23andMe provides DNA testing kits
EncrypGen, a Delaware-based genetic data marketplace startup, thinks there’s a better way. Cut out the middleman, allow consumers to sell their anonymized DNA direct to researchers, and use the blockchain to ensure that all the data is encrypted and secure.
“We’re going to create a free market with genomic data. It will bring the cost of research down because buyers of data won’t have to go to companies like 23andMe exclusively.” David Koepsell, EncrypGen’s CEO.
The idea, he explains, is to start with a DNA marketplace connecting data sellers to research companies. He believes that an open marketplace will find a good balance between allowing researchers to buy what they need, and remunerating DNA data sellers. Just as important, though, is that data sellers would control their personal data and know how it was being used.

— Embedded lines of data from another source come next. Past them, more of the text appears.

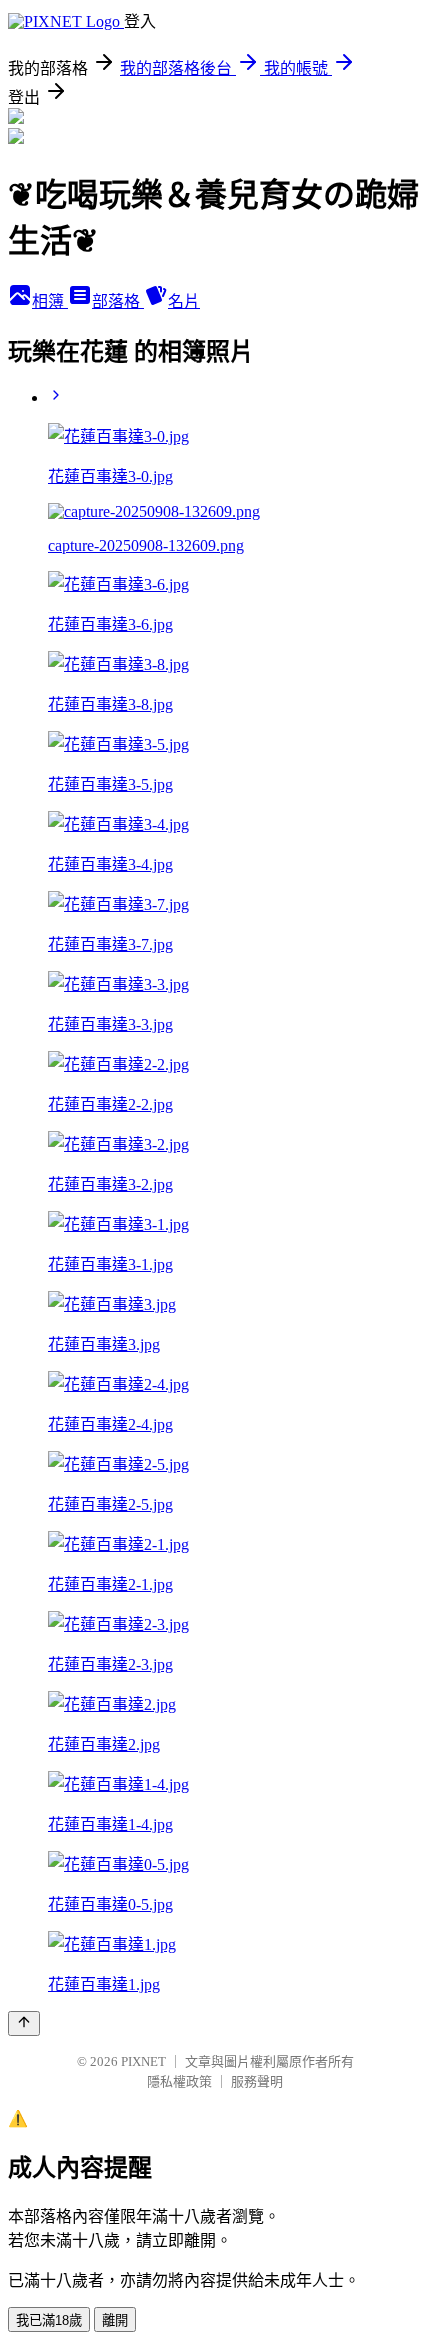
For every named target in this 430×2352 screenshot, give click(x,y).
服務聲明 (257, 2081)
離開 (115, 2320)
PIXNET (143, 2061)
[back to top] (24, 2023)
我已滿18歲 (49, 2320)
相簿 (50, 301)
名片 (184, 301)
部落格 (118, 301)
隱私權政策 (179, 2081)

To that end, Koepsell and his team are building a GeneChain marketplace where users on a permissioned blockchain can sell their genetic code to healthcare researchers via the ERC-20 token, “DNA”. The data is secured by SHA-256 encryption and researchers need to go through know-your-customer protocols before they can buy data.

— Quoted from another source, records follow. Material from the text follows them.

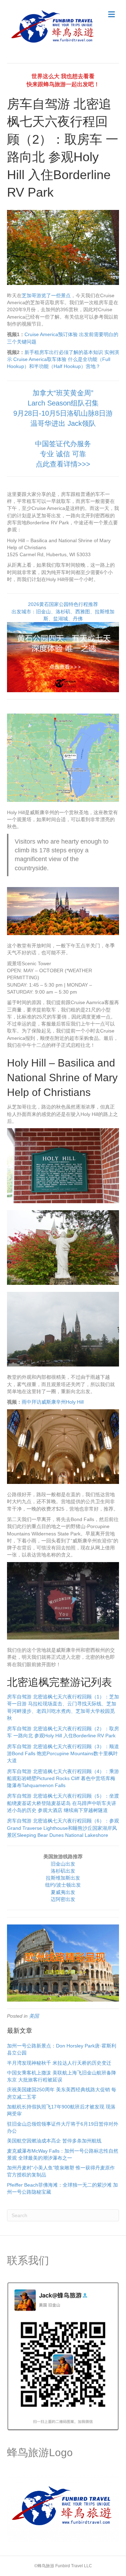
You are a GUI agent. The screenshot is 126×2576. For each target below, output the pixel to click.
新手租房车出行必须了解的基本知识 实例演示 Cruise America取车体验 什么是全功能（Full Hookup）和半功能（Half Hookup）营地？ (63, 359)
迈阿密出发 (63, 1899)
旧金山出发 (63, 1864)
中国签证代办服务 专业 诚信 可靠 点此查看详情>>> (63, 454)
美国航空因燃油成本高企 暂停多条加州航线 (54, 2141)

The team’s token sale in July 2017 brought $2.7 million worth of funding, which is being used forge partnerships with other sequencing companies. Also, please note that if you want to do a 23andMe-style test to determine whether you are, in fact, a descendant of Ivan the Terrible, you will need to get a testing kit and swab your saliva.
EncrypGen have partnered with Mexico-based Codigo 46,which provides testing kits but does not sell the user data. Customers can buy the kits using the DNA token.
Koepsell said that in the future, GeneChain will also allow users to sell other forms of unique data, such as fingerprints and gut flora, to researchers. The human body, when reduced to its chemical elements, is worth $4.50. Who knows how much richer we will be when we can sell our DNA and other data.